THE DATA below:
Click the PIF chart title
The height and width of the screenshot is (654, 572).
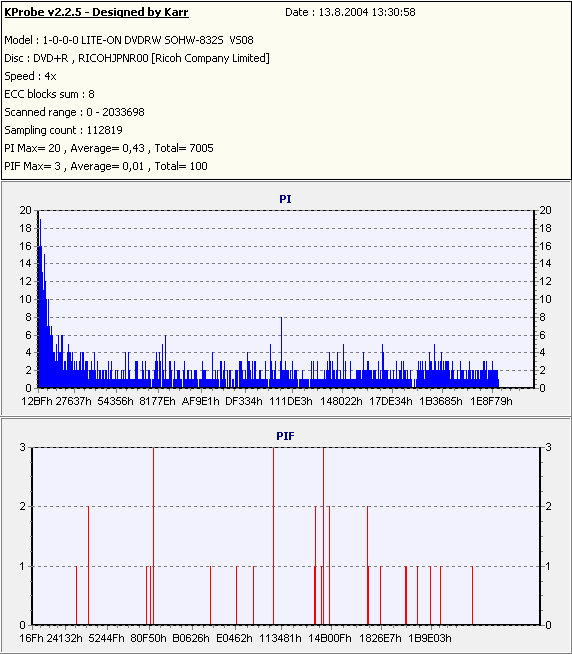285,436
End of THE DATA.
THE DATA below:
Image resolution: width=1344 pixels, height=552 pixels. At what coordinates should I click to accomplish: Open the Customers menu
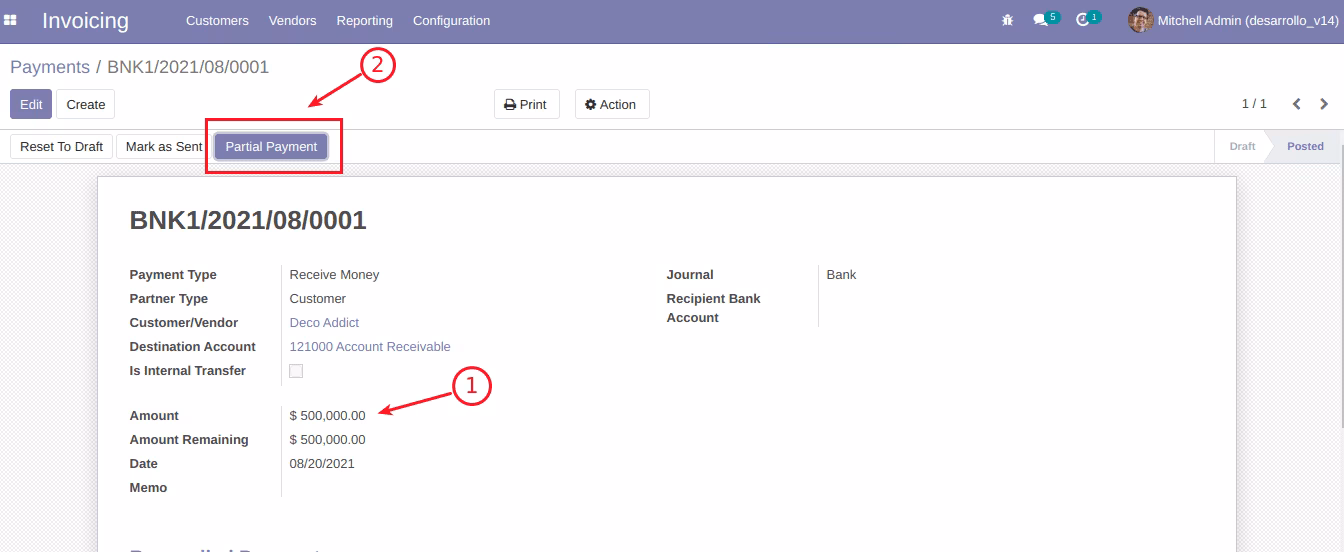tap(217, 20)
End of THE DATA.
THE DATA below:
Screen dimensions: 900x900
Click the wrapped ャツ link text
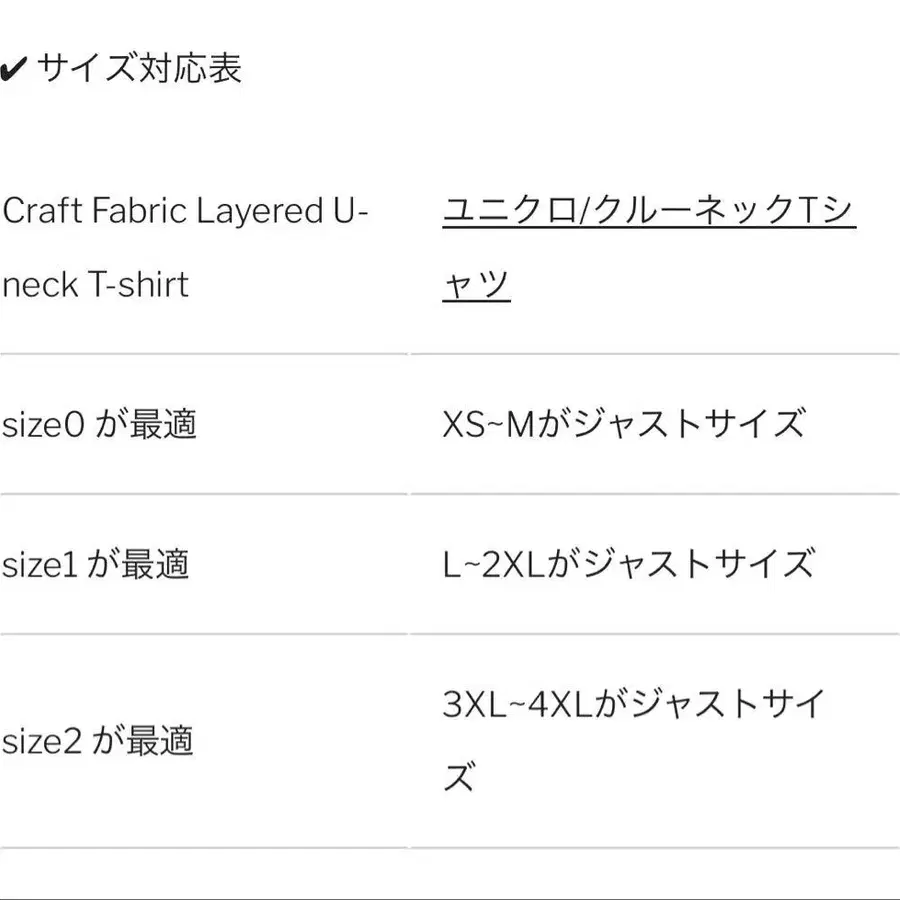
End of THE DATA.
In the listing above, find the line with "Screen dimensions: 900x900" and the line with "Click the wrapped ャツ link text", then print exactly those lines and every line between them.

ANSWER TO THIS PROBLEM.
Screen dimensions: 900x900
Click the wrapped ャツ link text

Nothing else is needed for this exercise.